В 14. 30 23 марта Гитлер с триумфом вошел в очередной завоеванный город — Мемель и выступил в "Штадттеатре" с речью перед неистовствовавшей толпой "освобожденных" немцев. Так был перечеркнут еще один пункт Версальского договора. Свершилось еще одно бескровное завоевание. Однако фюрер не мог предвидеть, что завоевание подобного рода окажется последним {Оккупировав в марте 1939 года порт Клайпеда (Мемель) и Клайпедский край, гитлеровцы навязали Литве соответствующий "договор". Правительства Англии и Франции не воспрепятствовали этому новому акту германской агрессии, хотя под Клайпедской конвенцией стояли их подписи (в 1924 году представители Франции, Англии, Италии и Японии подписали в Париже конвенцию, согласно которой Клайпедский край признавался составной частью Литвы). — Прим. тит. ред. }.
Давление на Польшу
Присоединение к Германии Мемеля и прилегающего к нему района явилось для правительства Польши "очень неприятным сюрпризом" — так на следующий день докладывал в Берлин посол Германии в Польше Ганс Адольф фон Мольтке, при этом добавляя: "Это в основном из-за опасения, что следующими на очереди будут Данциг и коридор". Он информировал также министерство иностранных дел Германии, что объявлена мобилизация польских резервистов.

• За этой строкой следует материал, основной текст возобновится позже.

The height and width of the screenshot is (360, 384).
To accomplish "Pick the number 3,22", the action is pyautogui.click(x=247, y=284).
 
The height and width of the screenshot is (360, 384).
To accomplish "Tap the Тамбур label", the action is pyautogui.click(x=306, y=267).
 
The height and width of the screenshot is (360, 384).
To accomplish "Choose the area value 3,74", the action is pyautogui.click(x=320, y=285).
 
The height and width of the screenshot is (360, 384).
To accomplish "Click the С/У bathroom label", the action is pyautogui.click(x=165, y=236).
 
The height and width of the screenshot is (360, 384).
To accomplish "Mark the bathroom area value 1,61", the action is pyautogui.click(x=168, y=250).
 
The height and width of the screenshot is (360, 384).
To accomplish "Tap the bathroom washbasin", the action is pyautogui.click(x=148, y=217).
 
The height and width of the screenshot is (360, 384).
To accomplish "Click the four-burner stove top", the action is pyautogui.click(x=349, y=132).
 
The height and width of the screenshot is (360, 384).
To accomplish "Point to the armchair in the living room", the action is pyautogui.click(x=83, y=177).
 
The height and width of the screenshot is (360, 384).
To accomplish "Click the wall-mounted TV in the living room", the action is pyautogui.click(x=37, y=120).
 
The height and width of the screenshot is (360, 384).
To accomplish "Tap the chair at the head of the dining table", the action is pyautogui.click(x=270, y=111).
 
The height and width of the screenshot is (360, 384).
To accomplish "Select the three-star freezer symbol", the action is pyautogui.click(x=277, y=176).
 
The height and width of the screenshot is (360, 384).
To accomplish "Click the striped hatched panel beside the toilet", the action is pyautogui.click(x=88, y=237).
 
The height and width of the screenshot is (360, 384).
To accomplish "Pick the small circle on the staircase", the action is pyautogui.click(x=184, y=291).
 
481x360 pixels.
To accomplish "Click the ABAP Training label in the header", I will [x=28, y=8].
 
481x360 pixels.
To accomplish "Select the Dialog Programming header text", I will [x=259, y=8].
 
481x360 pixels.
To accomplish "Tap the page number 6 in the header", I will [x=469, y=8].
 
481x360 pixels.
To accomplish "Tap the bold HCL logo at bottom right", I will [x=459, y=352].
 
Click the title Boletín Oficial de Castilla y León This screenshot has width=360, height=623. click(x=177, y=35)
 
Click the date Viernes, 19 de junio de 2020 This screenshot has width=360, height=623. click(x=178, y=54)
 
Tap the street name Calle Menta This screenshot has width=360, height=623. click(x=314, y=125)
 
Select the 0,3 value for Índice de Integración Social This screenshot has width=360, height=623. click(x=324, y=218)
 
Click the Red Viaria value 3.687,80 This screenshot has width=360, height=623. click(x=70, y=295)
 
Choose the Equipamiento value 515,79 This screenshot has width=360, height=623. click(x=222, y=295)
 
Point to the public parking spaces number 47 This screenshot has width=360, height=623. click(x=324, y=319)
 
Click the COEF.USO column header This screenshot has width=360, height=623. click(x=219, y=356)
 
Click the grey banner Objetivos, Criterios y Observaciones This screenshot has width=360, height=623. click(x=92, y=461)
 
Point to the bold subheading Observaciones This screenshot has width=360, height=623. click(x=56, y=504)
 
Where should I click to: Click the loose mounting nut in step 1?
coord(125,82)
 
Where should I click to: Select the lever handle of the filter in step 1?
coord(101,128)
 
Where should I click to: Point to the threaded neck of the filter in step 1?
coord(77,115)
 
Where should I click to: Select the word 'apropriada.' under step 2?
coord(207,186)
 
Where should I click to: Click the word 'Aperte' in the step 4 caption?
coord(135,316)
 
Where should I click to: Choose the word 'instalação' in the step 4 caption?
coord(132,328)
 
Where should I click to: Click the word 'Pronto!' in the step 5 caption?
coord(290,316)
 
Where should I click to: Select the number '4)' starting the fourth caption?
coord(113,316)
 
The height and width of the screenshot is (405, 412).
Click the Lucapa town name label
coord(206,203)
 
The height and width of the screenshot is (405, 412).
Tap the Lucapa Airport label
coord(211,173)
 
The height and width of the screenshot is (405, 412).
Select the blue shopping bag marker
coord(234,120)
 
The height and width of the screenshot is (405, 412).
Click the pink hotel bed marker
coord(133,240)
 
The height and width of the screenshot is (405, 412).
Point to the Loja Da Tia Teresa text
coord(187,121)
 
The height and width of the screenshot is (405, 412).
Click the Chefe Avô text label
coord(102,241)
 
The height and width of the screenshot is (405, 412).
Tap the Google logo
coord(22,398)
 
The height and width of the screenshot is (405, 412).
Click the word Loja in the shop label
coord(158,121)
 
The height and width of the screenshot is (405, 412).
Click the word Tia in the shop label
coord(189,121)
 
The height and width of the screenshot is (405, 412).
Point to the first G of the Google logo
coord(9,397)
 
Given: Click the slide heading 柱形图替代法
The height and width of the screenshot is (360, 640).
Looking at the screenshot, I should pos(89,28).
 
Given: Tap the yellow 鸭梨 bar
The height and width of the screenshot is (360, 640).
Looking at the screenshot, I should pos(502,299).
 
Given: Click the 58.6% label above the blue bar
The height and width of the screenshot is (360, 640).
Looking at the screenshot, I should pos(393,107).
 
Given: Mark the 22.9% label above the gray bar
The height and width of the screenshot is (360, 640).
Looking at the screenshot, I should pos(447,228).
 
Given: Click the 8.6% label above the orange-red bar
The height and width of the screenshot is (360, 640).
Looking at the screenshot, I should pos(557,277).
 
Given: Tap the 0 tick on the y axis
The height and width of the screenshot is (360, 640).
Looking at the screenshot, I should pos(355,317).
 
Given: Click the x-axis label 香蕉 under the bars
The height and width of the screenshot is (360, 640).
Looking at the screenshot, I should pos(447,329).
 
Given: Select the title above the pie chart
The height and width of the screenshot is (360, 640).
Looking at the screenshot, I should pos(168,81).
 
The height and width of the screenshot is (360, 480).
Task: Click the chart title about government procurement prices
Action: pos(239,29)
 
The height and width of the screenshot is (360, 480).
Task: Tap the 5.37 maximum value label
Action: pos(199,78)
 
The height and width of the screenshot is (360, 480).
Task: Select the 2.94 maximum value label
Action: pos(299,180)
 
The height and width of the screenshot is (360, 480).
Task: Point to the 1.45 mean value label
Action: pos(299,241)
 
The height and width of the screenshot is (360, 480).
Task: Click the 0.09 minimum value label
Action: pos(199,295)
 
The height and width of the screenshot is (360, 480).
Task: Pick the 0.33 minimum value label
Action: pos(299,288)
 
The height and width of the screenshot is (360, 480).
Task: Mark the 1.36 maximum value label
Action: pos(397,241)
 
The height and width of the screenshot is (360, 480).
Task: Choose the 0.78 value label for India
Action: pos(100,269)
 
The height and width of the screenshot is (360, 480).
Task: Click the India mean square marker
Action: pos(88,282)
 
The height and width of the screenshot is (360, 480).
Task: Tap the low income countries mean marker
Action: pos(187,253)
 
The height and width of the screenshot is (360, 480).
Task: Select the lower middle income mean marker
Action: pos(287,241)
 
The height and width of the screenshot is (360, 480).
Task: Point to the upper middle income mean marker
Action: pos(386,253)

На следующий день, 25 марта, адмирал Канарис, шеф абвера, докладывал, что в Польше мобилизованы три категории резервистов; и что войска стягиваются в район Данцига. Генерал Кейтель не верил, что этот шаг можно расценивать как "проявление агрессивных намерений со стороны поляков", однако генеральный штаб сухопутных войск, по его словам, "отнесся к этому сообщению серьезнее".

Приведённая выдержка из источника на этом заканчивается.